On January 11, 2020 a number of servers used by staff to remotely check on production, development, and lab networks were compromised by miscreants using a publicly available exploit. The vendor behind the software used for this remote access had released a patch on December 17, 2019 for the critical vulnerability targeted by the intruders, and this was not applied to the bureau’s systems.
The bureau also did not immediately pick up on the intrusion, did not keep sufficient logs, did not hold a “lessons learned” session in the aftermath, and operated servers no longer supported by their supplier, the auditors said. By some miracle, we’re told, only staff accounts were tampered with, and the results of the 2020 Census were untouched.
“The exploit was partially successful, in that the attacker modified user account data on the systems to prepare for remote code execution,” the report said. “However, the attacker’s attempts to maintain access to the system by creating a backdoor into the affected servers were unsuccessful.”
The watchdog has set out a number of steps for the bureau – already regarded as a cyber-security tire fire – to take, including vulnerability scanning and procedures to alert IT staff when relevant patches are released.
Pearson fined $1m for not educating investors on security failure
Pearson will pay out $1m to settle claims it misled investors about the scale of a 2018 network intrusion.
According to America’s financial watchdog, the SEC, which announced the settlement, “Pearson made misleading statements and omissions about the 2018 data breach involving the theft of student data and administrator log-in credentials of 13,000 school, district and university customer accounts.”
“Pearson opted not to disclose this breach to investors until it was contacted by the media, and even then Pearson understated the nature and scope of the incident, and overstated the company’s data protections,” said Kristina Littman, chief of the SEC Enforcement Division’s Cyber Unit. “As public companies face the growing threat of cyber intrusions, they must provide accurate information to investors about material cyber incidents.”
The British educational publisher agreed to pay a million-dollar penalty to the SEC, and pinky-swore not to screw up like this again.
Princeton prof warns Apple over CSAM scanning – we’ve been there, don’t
The ongoing storm over Apple’s plans to scan iCloud uploads and Messenger for child sex abuse material intensified on Thursday when Princeton Professor Jonathan Meyer and PhD student Anunay Kulshrestha said they had already built such a system, and then abandoned it.

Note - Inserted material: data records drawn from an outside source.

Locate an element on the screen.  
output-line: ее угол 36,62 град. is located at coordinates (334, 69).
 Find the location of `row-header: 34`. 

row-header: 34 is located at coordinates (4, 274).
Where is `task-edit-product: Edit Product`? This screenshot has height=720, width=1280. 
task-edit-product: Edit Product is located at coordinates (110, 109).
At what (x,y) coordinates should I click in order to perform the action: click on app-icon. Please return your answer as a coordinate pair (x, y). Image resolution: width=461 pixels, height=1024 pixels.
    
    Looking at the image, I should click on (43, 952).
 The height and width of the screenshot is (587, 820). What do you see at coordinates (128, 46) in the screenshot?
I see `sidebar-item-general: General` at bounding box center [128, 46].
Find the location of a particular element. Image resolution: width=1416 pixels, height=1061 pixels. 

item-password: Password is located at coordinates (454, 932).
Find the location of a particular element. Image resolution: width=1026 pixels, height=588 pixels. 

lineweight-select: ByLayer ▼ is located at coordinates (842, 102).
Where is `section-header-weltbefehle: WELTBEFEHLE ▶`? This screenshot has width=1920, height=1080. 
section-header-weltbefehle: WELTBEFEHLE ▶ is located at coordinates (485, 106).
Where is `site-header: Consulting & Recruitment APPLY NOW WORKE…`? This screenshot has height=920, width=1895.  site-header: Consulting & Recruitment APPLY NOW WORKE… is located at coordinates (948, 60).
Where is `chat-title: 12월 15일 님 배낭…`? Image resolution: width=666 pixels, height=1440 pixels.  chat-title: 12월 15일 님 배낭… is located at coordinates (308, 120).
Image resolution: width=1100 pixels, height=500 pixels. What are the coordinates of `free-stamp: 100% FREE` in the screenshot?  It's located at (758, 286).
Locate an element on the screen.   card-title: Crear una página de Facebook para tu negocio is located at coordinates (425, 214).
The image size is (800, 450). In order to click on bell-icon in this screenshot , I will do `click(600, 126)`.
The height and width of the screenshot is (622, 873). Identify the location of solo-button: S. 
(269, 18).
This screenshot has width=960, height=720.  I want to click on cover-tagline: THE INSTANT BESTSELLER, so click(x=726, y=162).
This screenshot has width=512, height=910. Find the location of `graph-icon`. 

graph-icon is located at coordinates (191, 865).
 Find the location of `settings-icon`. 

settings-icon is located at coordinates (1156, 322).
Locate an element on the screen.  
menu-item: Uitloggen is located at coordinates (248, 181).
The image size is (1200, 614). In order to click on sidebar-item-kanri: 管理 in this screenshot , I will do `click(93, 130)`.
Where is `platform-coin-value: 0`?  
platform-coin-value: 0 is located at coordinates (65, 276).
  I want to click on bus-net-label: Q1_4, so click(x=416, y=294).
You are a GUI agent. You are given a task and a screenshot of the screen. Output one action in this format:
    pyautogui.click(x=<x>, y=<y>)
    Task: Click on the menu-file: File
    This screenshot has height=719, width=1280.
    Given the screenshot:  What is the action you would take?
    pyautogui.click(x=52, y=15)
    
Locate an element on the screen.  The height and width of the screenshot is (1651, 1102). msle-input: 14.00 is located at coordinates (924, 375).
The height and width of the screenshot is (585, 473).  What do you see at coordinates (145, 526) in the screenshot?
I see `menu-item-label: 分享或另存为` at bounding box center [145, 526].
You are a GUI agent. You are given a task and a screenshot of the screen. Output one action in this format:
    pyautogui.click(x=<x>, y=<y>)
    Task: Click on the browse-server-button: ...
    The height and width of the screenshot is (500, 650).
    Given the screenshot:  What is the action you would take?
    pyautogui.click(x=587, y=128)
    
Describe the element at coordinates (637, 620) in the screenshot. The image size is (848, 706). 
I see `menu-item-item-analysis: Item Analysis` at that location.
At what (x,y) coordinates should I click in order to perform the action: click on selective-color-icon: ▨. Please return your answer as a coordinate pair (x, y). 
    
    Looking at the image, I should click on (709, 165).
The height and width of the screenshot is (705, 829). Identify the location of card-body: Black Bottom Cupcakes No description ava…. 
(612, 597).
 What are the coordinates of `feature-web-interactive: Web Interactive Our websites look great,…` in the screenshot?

Two years ago they began researching a very similar system to Apple’s, scanning for known images and generating alerts. But after building a working prototype they realized that the implications of such a system for censorship were huge, since any file could be submitted by government officials for monitoring and surveillance of people’s activities and interests.
“We were so disturbed that we took a step we hadn’t seen before in computer-science literature: we warned against our own system design, urging further research on how to mitigate the serious downsides,” they wrote. “We’d planned to discuss paths forward at an academic conference this month.”
The boffins accused Apple of gambling with netizens’ futures by hoping that governments will not be able to wield the system for nefarious purposes. Apple has said it will not bow to demands to add non-CSAM images to its database. By the way, Apple has been scanning iCloud Mail for CSAM since 2019.
So, about that …
According to a Citizen Lab report this month, you can already see the effect of Apple’s censorship in China spreading beyond the Middle Kingdom. Apple complies with Beijing’s demands and censors some content in China, saying it complies with the laws in the countries it operates. Citizen Lab found that the same censorship policies were emerging elsewhere.
“We found that part of Apple’s mainland China political censorship bleeds into both Hong Kong and Taiwan,” the team’s report stated. “Much of this censorship exceeds Apple’s legal obligations in Hong Kong, and we are aware of no legal justification for the political censorship of content in Taiwan.”